___ The input ___
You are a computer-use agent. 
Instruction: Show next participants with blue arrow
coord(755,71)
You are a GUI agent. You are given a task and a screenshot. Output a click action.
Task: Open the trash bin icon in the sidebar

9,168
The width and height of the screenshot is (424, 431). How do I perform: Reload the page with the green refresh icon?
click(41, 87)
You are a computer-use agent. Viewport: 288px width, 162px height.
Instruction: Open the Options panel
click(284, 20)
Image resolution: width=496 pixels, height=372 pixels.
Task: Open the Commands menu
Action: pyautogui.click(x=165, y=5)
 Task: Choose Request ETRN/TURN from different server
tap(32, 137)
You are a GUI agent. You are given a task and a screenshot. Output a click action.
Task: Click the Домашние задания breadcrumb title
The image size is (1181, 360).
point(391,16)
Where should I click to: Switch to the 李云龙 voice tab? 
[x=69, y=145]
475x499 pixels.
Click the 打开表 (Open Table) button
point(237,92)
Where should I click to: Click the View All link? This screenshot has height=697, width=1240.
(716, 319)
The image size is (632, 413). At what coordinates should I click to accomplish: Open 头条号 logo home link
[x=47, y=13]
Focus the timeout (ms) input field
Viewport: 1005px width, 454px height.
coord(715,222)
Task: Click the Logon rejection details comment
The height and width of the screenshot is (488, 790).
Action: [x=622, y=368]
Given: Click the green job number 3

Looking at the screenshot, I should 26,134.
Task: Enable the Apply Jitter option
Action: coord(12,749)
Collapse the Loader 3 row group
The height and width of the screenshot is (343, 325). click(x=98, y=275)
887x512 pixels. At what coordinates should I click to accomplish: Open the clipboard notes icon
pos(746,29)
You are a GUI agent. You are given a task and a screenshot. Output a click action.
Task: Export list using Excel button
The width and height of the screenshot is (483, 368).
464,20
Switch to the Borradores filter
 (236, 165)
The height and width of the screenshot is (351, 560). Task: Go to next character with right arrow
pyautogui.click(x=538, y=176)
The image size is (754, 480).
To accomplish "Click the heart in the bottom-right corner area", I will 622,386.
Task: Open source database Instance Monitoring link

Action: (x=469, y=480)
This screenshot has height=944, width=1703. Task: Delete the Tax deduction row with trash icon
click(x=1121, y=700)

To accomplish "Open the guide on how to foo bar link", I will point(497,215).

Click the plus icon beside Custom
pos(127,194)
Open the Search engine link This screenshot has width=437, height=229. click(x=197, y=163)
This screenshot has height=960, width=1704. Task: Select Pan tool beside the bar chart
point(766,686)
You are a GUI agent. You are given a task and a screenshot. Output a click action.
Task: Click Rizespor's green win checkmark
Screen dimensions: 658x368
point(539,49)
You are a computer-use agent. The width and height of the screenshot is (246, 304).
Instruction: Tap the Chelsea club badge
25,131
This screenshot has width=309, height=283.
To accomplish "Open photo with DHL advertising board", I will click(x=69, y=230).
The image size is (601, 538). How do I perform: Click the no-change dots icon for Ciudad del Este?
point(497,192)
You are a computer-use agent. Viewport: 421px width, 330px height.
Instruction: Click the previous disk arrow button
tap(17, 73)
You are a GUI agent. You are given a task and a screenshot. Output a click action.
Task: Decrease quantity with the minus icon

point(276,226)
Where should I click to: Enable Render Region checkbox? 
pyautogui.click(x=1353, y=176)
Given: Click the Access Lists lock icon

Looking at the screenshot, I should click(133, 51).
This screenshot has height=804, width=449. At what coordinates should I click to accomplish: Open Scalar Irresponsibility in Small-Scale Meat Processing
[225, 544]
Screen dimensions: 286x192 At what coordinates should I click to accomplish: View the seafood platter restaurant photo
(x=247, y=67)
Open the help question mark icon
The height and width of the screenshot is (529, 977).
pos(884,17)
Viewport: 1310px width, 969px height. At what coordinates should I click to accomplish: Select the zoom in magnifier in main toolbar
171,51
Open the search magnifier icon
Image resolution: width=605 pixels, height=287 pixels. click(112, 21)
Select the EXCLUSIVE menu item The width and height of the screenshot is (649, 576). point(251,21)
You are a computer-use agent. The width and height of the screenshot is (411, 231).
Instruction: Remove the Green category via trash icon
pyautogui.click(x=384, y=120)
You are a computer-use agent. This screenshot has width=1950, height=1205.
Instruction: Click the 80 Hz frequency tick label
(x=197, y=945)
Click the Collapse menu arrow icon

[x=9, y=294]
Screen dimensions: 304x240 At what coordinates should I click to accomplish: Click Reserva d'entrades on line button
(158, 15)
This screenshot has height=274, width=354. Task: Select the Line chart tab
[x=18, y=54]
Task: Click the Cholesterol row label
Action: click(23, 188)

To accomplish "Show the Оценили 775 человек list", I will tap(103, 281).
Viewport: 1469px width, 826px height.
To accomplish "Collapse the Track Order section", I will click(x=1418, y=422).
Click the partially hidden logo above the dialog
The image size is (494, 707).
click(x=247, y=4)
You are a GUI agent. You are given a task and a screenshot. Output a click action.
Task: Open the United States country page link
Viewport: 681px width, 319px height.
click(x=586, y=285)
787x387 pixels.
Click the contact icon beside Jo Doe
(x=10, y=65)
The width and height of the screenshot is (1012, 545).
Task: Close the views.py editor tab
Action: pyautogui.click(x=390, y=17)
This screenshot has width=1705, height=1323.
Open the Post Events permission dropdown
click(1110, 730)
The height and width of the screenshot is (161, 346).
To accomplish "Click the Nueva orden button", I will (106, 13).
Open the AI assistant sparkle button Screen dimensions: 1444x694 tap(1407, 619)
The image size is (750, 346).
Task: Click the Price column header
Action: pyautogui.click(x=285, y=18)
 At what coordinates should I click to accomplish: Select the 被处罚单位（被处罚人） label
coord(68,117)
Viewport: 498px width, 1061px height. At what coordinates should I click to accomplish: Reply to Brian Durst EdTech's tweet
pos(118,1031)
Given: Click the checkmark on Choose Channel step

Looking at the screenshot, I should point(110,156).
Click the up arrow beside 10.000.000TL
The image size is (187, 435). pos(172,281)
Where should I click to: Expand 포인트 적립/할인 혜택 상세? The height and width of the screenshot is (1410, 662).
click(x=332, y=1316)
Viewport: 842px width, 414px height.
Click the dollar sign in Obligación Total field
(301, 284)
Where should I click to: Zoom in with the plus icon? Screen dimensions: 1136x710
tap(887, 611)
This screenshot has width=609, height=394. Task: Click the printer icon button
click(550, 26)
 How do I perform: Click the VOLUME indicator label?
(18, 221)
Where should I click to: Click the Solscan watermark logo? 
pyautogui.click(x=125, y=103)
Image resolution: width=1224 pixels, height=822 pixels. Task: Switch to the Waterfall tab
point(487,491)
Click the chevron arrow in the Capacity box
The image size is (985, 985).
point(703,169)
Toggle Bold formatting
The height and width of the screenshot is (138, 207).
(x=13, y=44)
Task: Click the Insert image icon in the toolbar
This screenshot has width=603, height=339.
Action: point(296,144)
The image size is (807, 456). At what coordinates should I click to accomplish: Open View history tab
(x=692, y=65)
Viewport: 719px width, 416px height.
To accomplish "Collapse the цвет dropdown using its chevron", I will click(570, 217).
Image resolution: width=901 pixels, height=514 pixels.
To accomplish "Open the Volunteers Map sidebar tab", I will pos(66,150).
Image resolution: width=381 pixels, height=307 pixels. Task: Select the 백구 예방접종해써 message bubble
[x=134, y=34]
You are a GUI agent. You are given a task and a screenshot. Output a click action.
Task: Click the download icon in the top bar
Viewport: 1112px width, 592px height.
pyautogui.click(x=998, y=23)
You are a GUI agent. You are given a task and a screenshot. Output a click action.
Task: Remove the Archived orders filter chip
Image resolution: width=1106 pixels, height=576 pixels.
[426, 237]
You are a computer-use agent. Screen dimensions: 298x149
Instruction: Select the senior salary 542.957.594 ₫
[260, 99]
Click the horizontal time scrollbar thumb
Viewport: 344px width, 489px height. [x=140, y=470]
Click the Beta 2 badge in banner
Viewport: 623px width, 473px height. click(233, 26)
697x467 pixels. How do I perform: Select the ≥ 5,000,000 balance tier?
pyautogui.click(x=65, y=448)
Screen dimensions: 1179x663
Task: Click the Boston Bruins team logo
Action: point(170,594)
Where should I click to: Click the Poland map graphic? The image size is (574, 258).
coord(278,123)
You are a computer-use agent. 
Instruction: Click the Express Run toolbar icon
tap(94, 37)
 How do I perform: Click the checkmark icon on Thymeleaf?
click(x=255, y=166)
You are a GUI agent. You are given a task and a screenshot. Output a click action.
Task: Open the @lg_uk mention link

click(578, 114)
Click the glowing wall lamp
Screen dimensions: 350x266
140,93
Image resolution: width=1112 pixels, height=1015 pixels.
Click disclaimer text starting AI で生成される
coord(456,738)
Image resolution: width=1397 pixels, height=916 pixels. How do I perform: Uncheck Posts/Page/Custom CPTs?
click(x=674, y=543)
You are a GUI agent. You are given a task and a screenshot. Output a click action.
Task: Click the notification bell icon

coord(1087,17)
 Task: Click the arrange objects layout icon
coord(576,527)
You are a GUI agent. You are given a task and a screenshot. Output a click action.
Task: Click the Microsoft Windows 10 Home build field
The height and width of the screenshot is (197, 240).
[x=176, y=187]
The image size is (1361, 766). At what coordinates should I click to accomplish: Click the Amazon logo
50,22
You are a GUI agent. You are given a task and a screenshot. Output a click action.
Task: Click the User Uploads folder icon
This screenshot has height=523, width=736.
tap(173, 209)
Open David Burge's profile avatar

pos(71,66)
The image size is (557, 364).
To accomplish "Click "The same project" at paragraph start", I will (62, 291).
___
Task description -> Copy the lines above word for word, beginning with the line that contains "the 被处罚单位（被处罚人） label" and ending with the line that contains "Looking at the screenshot, I should point(110,156).".

Output ->
 At what coordinates should I click to accomplish: Select the 被处罚单位（被处罚人） label
coord(68,117)
Viewport: 498px width, 1061px height. At what coordinates should I click to accomplish: Reply to Brian Durst EdTech's tweet
pos(118,1031)
Given: Click the checkmark on Choose Channel step

Looking at the screenshot, I should point(110,156).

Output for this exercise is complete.